### GIVEN PROBLEM
Present every line of the material below as a Markdown table with the columns "No." and "Entry", numbering the rows in order and omitting blank lines.

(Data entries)
● ● ● ● ● ● ●

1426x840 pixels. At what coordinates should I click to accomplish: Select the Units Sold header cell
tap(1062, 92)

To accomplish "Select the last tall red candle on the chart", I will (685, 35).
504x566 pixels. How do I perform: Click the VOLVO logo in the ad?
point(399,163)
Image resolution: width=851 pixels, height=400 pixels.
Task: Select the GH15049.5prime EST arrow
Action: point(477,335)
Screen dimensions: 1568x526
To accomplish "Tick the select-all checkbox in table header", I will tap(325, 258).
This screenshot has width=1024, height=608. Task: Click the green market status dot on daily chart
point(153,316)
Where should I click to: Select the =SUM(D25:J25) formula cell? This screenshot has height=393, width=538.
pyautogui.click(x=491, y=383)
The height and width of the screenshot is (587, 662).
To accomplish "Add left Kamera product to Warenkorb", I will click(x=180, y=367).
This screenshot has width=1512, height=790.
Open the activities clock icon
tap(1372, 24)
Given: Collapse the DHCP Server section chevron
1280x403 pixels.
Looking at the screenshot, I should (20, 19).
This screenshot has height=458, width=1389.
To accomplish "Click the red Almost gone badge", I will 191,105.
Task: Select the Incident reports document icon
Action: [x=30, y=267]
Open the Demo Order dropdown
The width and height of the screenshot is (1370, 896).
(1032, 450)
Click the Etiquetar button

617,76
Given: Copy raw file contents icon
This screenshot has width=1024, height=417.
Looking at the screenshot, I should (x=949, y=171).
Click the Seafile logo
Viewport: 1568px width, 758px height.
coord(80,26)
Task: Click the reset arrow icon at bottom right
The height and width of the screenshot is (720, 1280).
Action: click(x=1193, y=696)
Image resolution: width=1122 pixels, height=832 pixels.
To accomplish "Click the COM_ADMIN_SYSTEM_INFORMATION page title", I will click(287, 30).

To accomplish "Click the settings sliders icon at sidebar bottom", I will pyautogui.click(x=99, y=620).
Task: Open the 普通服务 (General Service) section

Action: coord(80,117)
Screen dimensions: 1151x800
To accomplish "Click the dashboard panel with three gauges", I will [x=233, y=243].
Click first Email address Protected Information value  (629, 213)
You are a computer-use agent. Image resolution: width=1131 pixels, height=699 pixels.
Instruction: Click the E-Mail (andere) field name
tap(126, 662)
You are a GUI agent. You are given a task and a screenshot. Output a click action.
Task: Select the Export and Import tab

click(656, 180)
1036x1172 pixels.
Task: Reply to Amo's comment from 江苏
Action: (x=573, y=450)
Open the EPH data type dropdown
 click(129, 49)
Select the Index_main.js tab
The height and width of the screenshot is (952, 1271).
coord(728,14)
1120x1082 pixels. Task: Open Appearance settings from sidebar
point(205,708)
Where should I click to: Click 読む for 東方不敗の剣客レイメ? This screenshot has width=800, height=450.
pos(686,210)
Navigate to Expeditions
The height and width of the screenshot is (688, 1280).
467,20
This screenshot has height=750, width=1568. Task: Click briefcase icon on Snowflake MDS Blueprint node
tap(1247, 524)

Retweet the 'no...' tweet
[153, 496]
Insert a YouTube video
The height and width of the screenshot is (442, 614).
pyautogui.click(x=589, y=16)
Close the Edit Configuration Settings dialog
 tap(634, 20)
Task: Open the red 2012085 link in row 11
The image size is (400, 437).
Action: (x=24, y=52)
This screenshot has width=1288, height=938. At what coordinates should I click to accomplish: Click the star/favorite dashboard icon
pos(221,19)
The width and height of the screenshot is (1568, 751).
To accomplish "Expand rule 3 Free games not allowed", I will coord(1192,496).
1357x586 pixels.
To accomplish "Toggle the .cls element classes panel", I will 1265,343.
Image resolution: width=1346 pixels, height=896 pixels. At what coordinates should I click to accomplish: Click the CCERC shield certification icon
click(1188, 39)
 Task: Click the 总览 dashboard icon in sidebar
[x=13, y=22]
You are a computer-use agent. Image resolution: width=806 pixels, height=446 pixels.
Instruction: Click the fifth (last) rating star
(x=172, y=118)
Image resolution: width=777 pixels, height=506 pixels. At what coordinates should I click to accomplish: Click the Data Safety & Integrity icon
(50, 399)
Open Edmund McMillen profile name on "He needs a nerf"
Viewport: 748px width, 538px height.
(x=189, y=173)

● ● ● ● ● ● ●

### EXERCISE RESULT
| No. | Entry |
|---|---|
| 1 | 1426x840 pixels. At what coordinates should I click to accomplish: Select the Units Sold header cell |
| 2 | tap(1062, 92) |
| 3 | To accomplish "Select the last tall red candle on the chart", I will (685, 35). |
| 4 | 504x566 pixels. How do I perform: Click the VOLVO logo in the ad? |
| 5 | point(399,163) |
| 6 | Image resolution: width=851 pixels, height=400 pixels. |
| 7 | Task: Select the GH15049.5prime EST arrow |
| 8 | Action: point(477,335) |
| 9 | Screen dimensions: 1568x526 |
| 10 | To accomplish "Tick the select-all checkbox in table header", I will tap(325, 258). |
| 11 | This screenshot has width=1024, height=608. Task: Click the green market status dot on daily chart |
| 12 | point(153,316) |
| 13 | Where should I click to: Select the =SUM(D25:J25) formula cell? This screenshot has height=393, width=538. |
| 14 | pyautogui.click(x=491, y=383) |
| 15 | The height and width of the screenshot is (587, 662). |
| 16 | To accomplish "Add left Kamera product to Warenkorb", I will click(x=180, y=367). |
| 17 | This screenshot has width=1512, height=790. |
| 18 | Open the activities clock icon |
| 19 | tap(1372, 24) |
| 20 | Given: Collapse the DHCP Server section chevron |
| 21 | 1280x403 pixels. |
| 22 | Looking at the screenshot, I should (20, 19). |
| 23 | This screenshot has height=458, width=1389. |
| 24 | To accomplish "Click the red Almost gone badge", I will 191,105. |
| 25 | Task: Select the Incident reports document icon |
| 26 | Action: [x=30, y=267] |
| 27 | Open the Demo Order dropdown |
| 28 | The width and height of the screenshot is (1370, 896). |
| 29 | (1032, 450) |
| 30 | Click the Etiquetar button |
| 31 | 617,76 |
| 32 | Given: Copy raw file contents icon |
| 33 | This screenshot has width=1024, height=417. |
| 34 | Looking at the screenshot, I should (x=949, y=171). |
| 35 | Click the Seafile logo |
| 36 | Viewport: 1568px width, 758px height. |
| 37 | coord(80,26) |
| 38 | Task: Click the reset arrow icon at bottom right |
| 39 | The height and width of the screenshot is (720, 1280). |
| 40 | Action: click(x=1193, y=696) |
| 41 | Image resolution: width=1122 pixels, height=832 pixels. |
| 42 | To accomplish "Click the COM_ADMIN_SYSTEM_INFORMATION page title", I will click(287, 30). |
| 43 | To accomplish "Click the settings sliders icon at sidebar bottom", I will pyautogui.click(x=99, y=620). |
| 44 | Task: Open the 普通服务 (General Service) section |
| 45 | Action: coord(80,117) |
| 46 | Screen dimensions: 1151x800 |
| 47 | To accomplish "Click the dashboard panel with three gauges", I will [x=233, y=243]. |
| 48 | Click first Email address Protected Information value  (629, 213) |
| 49 | You are a computer-use agent. Image resolution: width=1131 pixels, height=699 pixels. |
| 50 | Instruction: Click the E-Mail (andere) field name |
| 51 | tap(126, 662) |
| 52 | You are a GUI agent. You are given a task and a screenshot. Output a click action. |
| 53 | Task: Select the Export and Import tab |
| 54 | click(656, 180) |
| 55 | 1036x1172 pixels. |
| 56 | Task: Reply to Amo's comment from 江苏 |
| 57 | Action: (x=573, y=450) |
| 58 | Open the EPH data type dropdown |
| 59 |  click(129, 49) |
| 60 | Select the Index_main.js tab |
| 61 | The height and width of the screenshot is (952, 1271). |
| 62 | coord(728,14) |
| 63 | 1120x1082 pixels. Task: Open Appearance settings from sidebar |
| 64 | point(205,708) |
| 65 | Where should I click to: Click 読む for 東方不敗の剣客レイメ? This screenshot has width=800, height=450. |
| 66 | pos(686,210) |
| 67 | Navigate to Expeditions |
| 68 | The height and width of the screenshot is (688, 1280). |
| 69 | 467,20 |
| 70 | This screenshot has height=750, width=1568. Task: Click briefcase icon on Snowflake MDS Blueprint node |
| 71 | tap(1247, 524) |
| 72 | Retweet the 'no...' tweet |
| 73 | [153, 496] |
| 74 | Insert a YouTube video |
| 75 | The height and width of the screenshot is (442, 614). |
| 76 | pyautogui.click(x=589, y=16) |
| 77 | Close the Edit Configuration Settings dialog |
| 78 |  tap(634, 20) |
| 79 | Task: Open the red 2012085 link in row 11 |
| 80 | The image size is (400, 437). |
| 81 | Action: (x=24, y=52) |
| 82 | This screenshot has width=1288, height=938. At what coordinates should I click to accomplish: Click the star/favorite dashboard icon |
| 83 | pos(221,19) |
| 84 | The width and height of the screenshot is (1568, 751). |
| 85 | To accomplish "Expand rule 3 Free games not allowed", I will coord(1192,496). |
| 86 | 1357x586 pixels. |
| 87 | To accomplish "Toggle the .cls element classes panel", I will 1265,343. |
| 88 | Image resolution: width=1346 pixels, height=896 pixels. At what coordinates should I click to accomplish: Click the CCERC shield certification icon |
| 89 | click(1188, 39) |
| 90 |  Task: Click the 总览 dashboard icon in sidebar |
| 91 | [x=13, y=22] |
| 92 | You are a computer-use agent. Image resolution: width=806 pixels, height=446 pixels. |
| 93 | Instruction: Click the fifth (last) rating star |
| 94 | (x=172, y=118) |
| 95 | Image resolution: width=777 pixels, height=506 pixels. At what coordinates should I click to accomplish: Click the Data Safety & Integrity icon |
| 96 | (50, 399) |
| 97 | Open Edmund McMillen profile name on "He needs a nerf" |
| 98 | Viewport: 748px width, 538px height. |
| 99 | (x=189, y=173) |